Le plus jeune, un garçon aux yeux pétillants d’une curiosité qui semblait toujours vouloir dépasser les frontières, remua sur le tapis moelleux. « Mais maman, pourquoi ? Il fait si beau dehors ! Et si on regardait juste un petit peu ? »

Son père, un homme au regard grave, se pencha vers lui, posant une main rassurante sur son épaule. « C’est une règle, mon fils. Une règle qui nous protège. Il y a des choses que les enfants ne doivent pas voir, surtout par une nuit comme celle-ci. Les fêtes sont des moments de joie, mais aussi des moments où… où certaines ombres sont plus fortes. »

L’aînée, une jeune fille à la chevelure sombre qui semblait porter le poids de tous les secrets de la maison, leva les yeux vers le plafond, comme si elle cherchait une réponse dans les hauteurs. Elle savait. Elle avait toujours su. Les murmures des adultes, les regards furtifs, le silence oppressant qui s’installait chaque fois que le mot « Coelhudo » était prononcé à voix basse.

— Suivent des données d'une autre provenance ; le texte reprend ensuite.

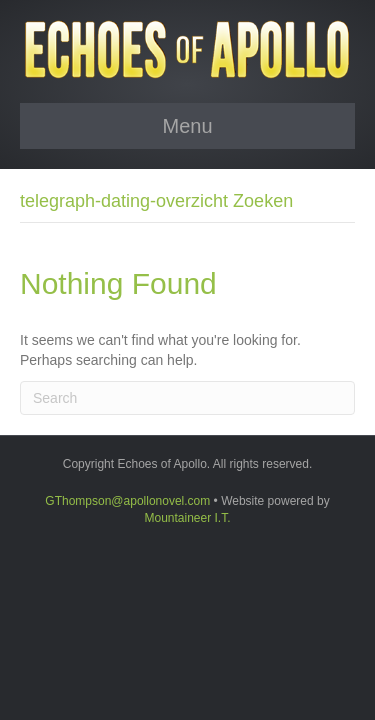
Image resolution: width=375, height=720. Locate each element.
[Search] (187, 398)
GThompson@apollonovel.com (127, 501)
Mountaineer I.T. (187, 518)
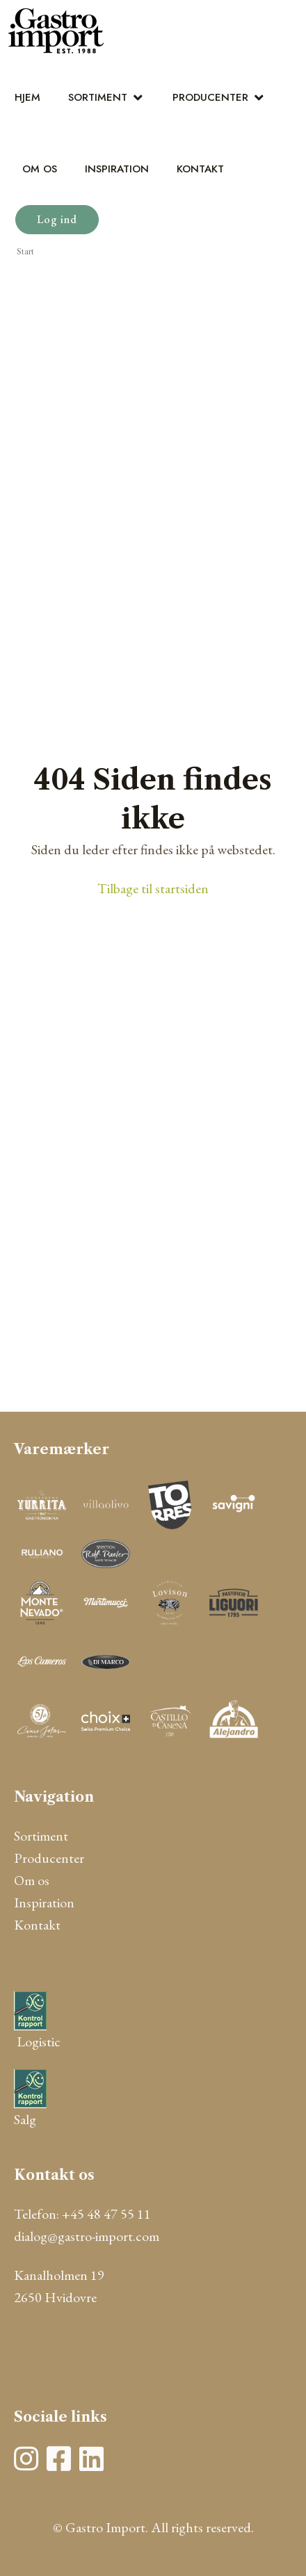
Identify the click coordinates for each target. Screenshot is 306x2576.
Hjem (27, 97)
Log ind (57, 219)
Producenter (210, 97)
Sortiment (97, 97)
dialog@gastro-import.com (86, 2236)
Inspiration (117, 169)
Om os (39, 169)
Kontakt (200, 169)
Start (25, 251)
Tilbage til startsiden (153, 888)
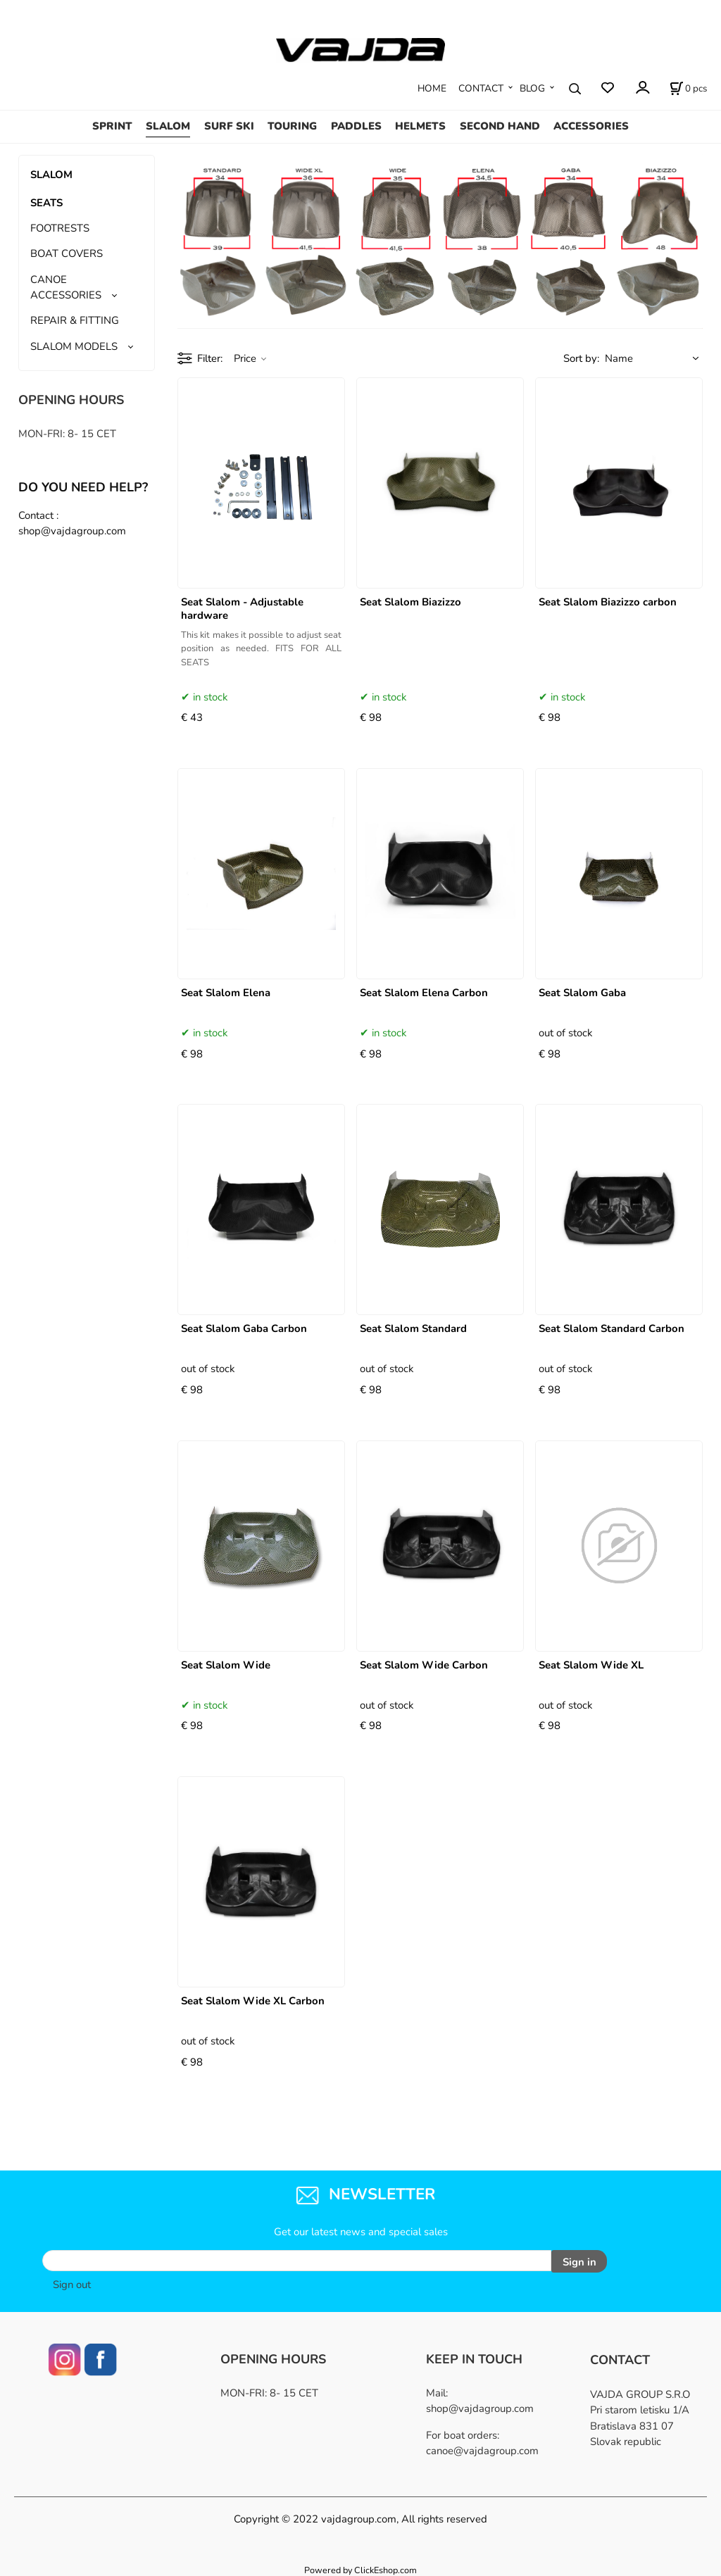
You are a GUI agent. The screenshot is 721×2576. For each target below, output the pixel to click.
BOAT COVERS (66, 253)
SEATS (46, 203)
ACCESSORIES (591, 126)
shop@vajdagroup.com (480, 2406)
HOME (432, 88)
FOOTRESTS (59, 228)
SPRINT (112, 126)
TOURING (292, 126)
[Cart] (688, 89)
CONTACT (480, 88)
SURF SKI (229, 126)
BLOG (532, 88)
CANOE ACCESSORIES (65, 287)
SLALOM (168, 126)
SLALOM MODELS (74, 346)
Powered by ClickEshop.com (360, 2568)
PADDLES (356, 126)
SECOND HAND (500, 126)
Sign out (72, 2282)
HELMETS (420, 126)
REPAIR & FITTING (74, 320)
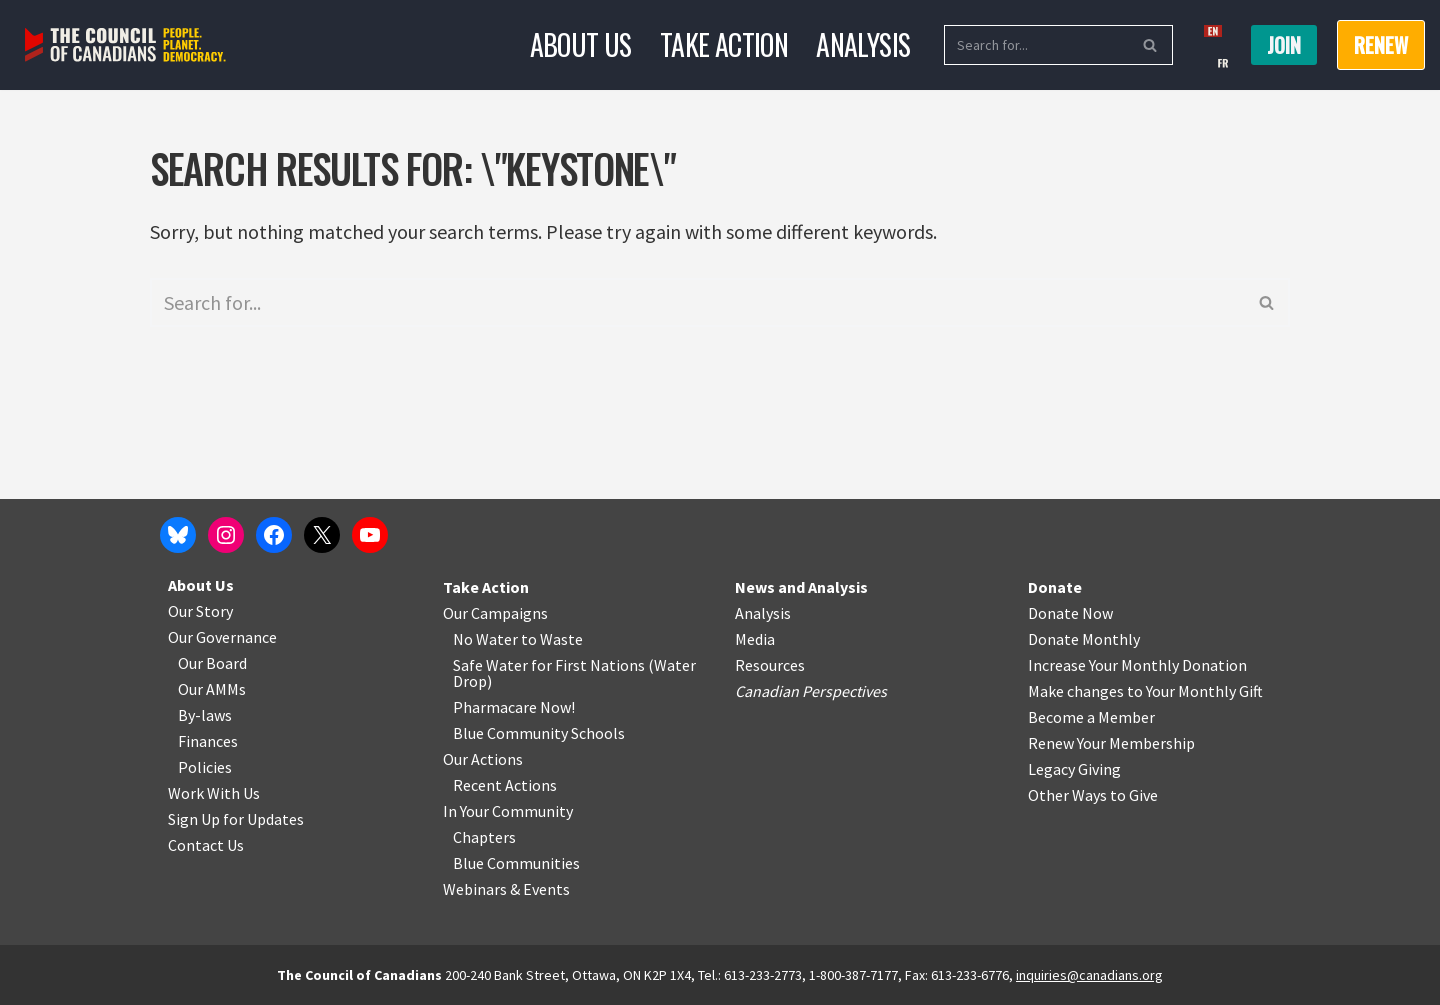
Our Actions (483, 759)
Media (755, 639)
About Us (581, 44)
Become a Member (1091, 717)
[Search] (1036, 45)
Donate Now (1070, 613)
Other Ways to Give (1093, 795)
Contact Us (206, 845)
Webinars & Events (506, 889)
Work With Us (214, 793)
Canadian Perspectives (811, 691)
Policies (205, 767)
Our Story (200, 611)
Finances (208, 741)
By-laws (205, 715)
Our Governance (222, 637)
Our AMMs (212, 689)
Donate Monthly (1084, 639)
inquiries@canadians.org (1089, 975)
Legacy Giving (1074, 769)
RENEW (1381, 45)
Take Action (724, 44)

Le Coelhudo. La créature qui hantait leurs nuits de fête. Personne ne l’avait jamais vraiment vu, du moins pas assez longtemps pour le décrire avec certitude. Les récits étaient fragmentés, terrifiants, comme des cauchemars qui s’accrochaient aux bords de la réalité. Un lapin. Un monstre. Des griffes qui raclaient le sol, un rire fin et discordant, des yeux blancs comme la neige, vides de toute émotion. Et surtout, une capacité à disparaître sans laisser la moindre trace, emportant avec lui un morceau de leur vie, un enfant qu’ils ne reverraient jamais. Le chiffre des disparus était terrifiant : quatre mille âmes enfantines volées dans les bras de leurs familles, sans un bruit, sans une lutte apparente. C’était cette absence de chaos, cette propreté effrayante, qui rendait le Coelhudo si insaisissable, si véritablement monstrueux.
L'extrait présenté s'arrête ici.